3. Properties of Crystalline Solids:

  • 3.1) Geometrical Shape:
    • Crystalline solids have a definite, unique geometrical shape due to the orderly arrangement of particles.
  • 3.2) Melting Points:
    • Sharp melting points distinguish crystalline solids.
  • 3.3) Cleavage Planes:
    • Crystalline solids break along definite planes with specific angles.
  • 3.4) Anisotropy:
    • Variation in physical properties based on direction, resulting from different particle arrangements.
  • 3.5) Symmetry:
    • Symmetry involves the repetition of faces, angles, or edges when a crystal is rotated.

4. Habit of a Crystal:

  • The shape in which a crystal normally grows, influenced by conditions during formation.
  • Changing conditions can alter the crystal’s shape.

5. Isomorphism:

  • Different substances existing in the same crystalline form, independent of the chemical nature of atoms.

6. Polymorphism:

  • A compound existing in more than one crystalline form, exhibiting the same chemical properties but differing in physical properties.

7. Allotropy:

  • The existence of an element in more than one crystalline form; examples include sulfur, phosphorus, carbon, and tin.
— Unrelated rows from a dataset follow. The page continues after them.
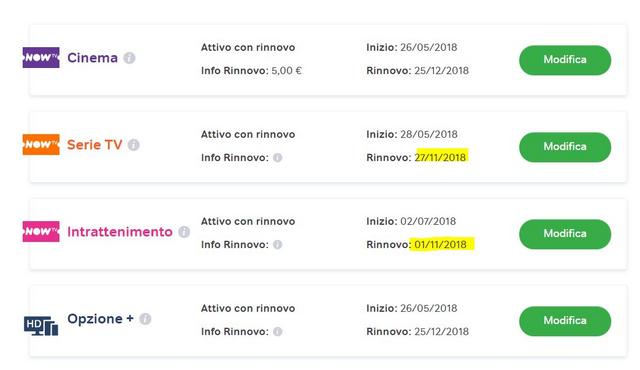Select Modifica for Opzione + row
Viewport: 640px width, 370px height.
point(565,321)
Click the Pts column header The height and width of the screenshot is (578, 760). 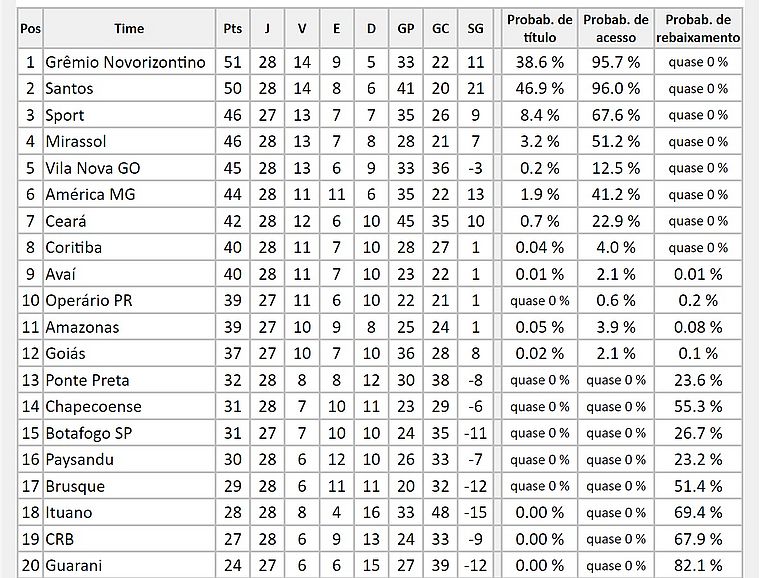point(233,29)

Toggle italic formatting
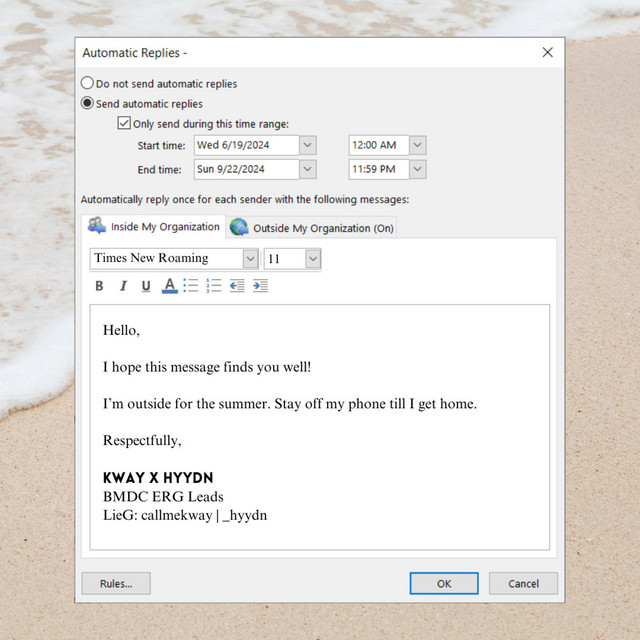123,286
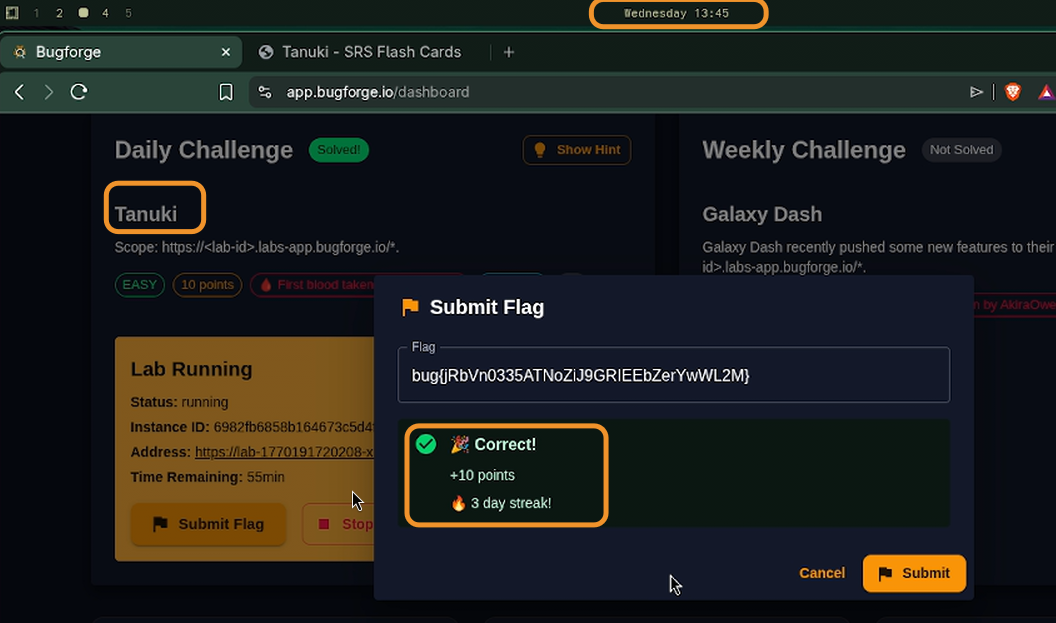The width and height of the screenshot is (1056, 623).
Task: Close the Bugforge tab
Action: (226, 52)
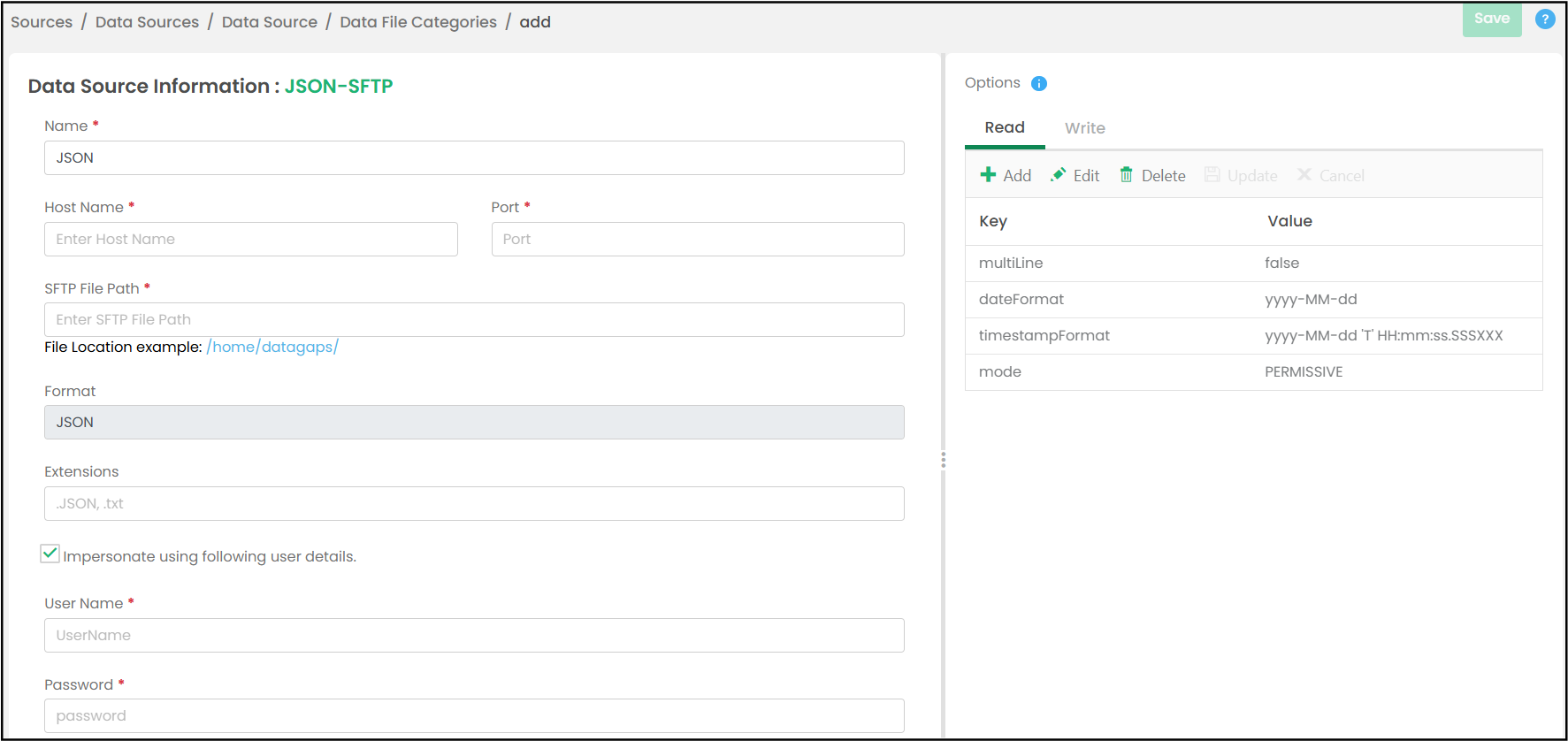Click the panel splitter handle dots
This screenshot has width=1568, height=741.
point(943,460)
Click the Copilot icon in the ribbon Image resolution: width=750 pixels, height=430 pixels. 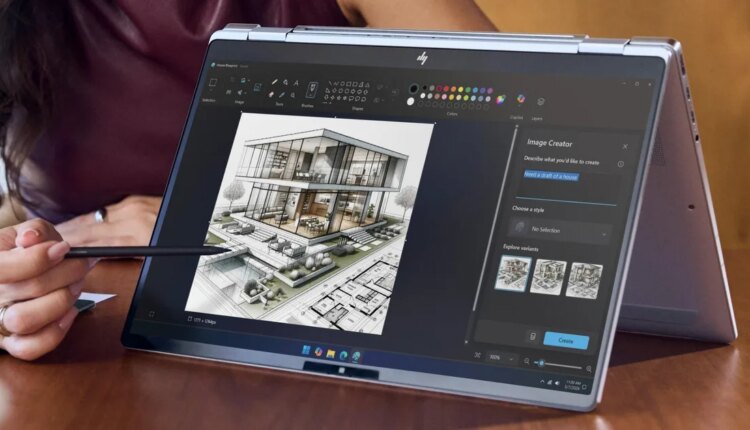(x=519, y=99)
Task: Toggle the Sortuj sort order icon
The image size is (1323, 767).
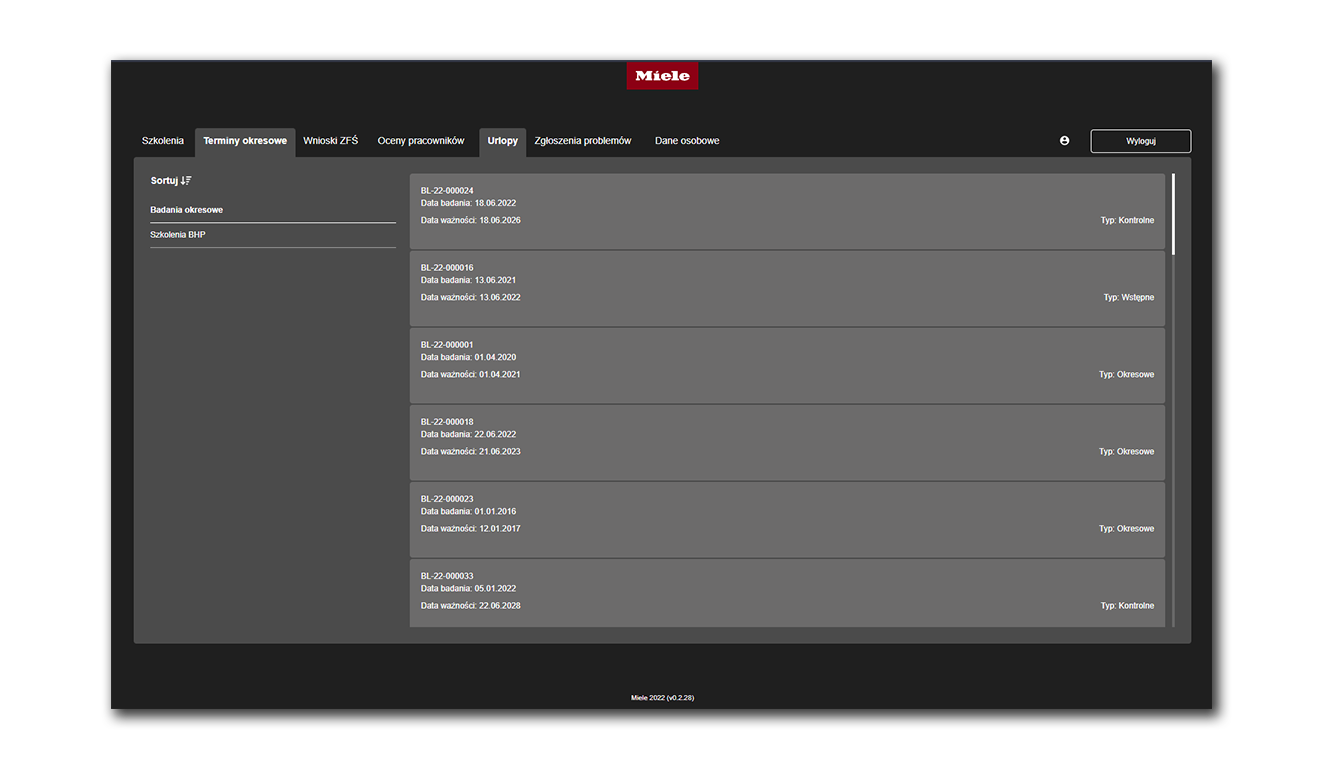Action: (x=186, y=180)
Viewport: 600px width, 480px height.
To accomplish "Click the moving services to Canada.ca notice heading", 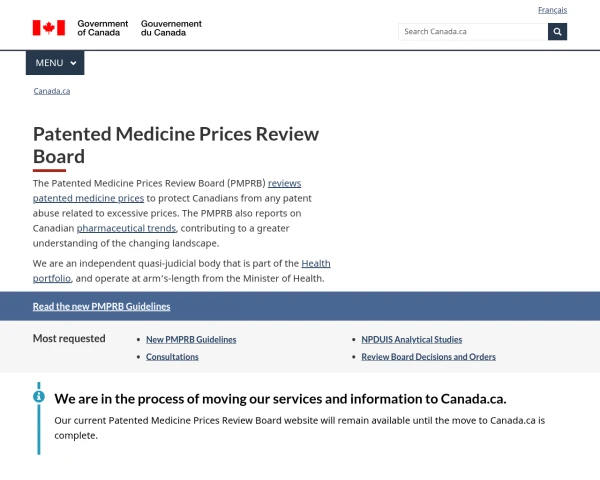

8. Transition Temperature:

  • The temperature at which two crystalline forms of the same substance coexist in balance, leading to a transformation between forms.

Conclusion:

This tutorial provides a thorough exploration of solids, covering their definition, types, and various properties. Understanding these concepts is crucial for comprehending the behavior and characteristics of different solid states in nature.